The next step is to perform the translation. You can use a normal editor to append the French string inside the ivcm_fr.po or use poEdit or any other .po editor. The result of the translation would look like:

#: ivcm.py:168
#, python-format
msgid ""
"\n"
"   ERROR: %s"
msgstr ""
"\n"
"   ERREUR: %s"

#: ivcm_wxFrame1.py:638 ivcm_wxFrame1.py:1742
msgid "&About..."
msgstr "À propos de iVCM..."

Note that every line with a '#' in the first column is a comment or flag. In the example above the python-format flag shows that the strings were extracted from Python source. The #: lines show the line number of the original source.

Some of the flags are set when you re-synchronyze the translations with the source. This resynchronization is required if the source changes after you have created the translated .po file(s).

My mki18n.py script will automatically perform syncronisation if it finds .po files that have the domain_language.po name layout. After a re-synchronization, 'mki18n -p' creates a .new file for every .po file found. In my example, it would create a ivcm_fr.po.new and a ivcm_sp.po.new

If the source has not changed, the .new files are equal to the .po file. Otherwise, the .new file contains the new strings to translate, place the straing that were removed from the source as comments inside the .po.new file and may also flag some strings as 'fuzzy'. A fuzzy flag indicates that the translation of the original source should probably change because the original string changed. So, I compare the .po and .po.new, and edit whatever is requiered, leaving the finished work inside the .po file.

The final step is to compile the finished .po file into the .mo file.

The .mo file normally reside inside the LC_MESSAGES of a 'locale' sub-directory with a xx/LC_MESSAGES for each supported language:

du locale
         3 locale/en/LC_MESSAGES
      8803 locale/en
       172 locale/fr/LC_MESSAGES
      7997 locale/fr
         4 locale/sp/LC_MESSAGES
        54 locale/sp
     20413 locale

I create the .mo file using mki18n -m which uses the msgfmt.exe tool that comes with the GNU gettext utility.

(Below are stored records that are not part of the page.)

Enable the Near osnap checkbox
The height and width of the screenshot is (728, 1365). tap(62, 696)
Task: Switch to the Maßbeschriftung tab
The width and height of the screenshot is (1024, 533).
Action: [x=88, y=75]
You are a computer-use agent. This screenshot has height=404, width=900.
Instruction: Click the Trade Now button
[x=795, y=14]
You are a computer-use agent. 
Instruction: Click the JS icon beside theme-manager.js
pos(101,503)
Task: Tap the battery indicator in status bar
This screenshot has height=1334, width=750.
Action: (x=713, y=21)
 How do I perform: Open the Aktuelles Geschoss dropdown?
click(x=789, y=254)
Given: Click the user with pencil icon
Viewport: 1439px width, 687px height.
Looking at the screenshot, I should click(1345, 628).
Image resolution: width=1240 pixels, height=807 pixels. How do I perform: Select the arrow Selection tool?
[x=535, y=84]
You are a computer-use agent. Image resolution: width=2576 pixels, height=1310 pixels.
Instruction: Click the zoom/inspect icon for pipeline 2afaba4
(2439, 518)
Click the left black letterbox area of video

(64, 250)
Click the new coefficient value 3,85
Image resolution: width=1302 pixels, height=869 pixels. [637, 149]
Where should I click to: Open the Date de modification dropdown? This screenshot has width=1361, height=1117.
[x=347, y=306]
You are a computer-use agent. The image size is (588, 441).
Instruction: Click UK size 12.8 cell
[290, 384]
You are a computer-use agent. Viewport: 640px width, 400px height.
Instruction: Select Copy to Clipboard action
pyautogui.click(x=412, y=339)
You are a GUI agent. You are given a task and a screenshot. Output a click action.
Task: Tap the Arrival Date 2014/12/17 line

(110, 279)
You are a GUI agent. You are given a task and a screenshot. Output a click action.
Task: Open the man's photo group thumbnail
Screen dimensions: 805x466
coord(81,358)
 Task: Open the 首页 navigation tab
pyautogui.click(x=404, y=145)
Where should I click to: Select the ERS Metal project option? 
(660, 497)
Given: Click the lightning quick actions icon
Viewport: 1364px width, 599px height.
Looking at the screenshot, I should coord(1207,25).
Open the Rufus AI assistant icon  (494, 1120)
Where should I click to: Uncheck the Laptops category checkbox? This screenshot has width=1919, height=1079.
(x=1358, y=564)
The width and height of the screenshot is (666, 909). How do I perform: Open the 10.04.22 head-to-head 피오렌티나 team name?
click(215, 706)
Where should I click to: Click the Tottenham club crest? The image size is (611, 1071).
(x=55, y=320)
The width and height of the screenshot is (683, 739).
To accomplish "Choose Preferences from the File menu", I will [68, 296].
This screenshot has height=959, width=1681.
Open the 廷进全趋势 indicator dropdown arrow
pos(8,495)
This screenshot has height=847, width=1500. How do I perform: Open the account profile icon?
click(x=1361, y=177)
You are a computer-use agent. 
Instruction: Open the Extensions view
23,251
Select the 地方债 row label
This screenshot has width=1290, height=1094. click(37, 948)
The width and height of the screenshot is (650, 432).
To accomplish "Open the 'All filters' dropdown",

And then the application uses the .mo file!

[1]	The word internationalization is often abbreviated as I18N: take the first letter of the word (i) followed by the number of letters in the word (18) and terminate it with the last letter of the word (n)

[2]	MO stands for Machine Object file.

[3]	PO stands for Portable Object file.

[4]	The translation domain corresponds to the .mo dictionary file that is searched by the _() gettext translation function. It is selected by gettext.install().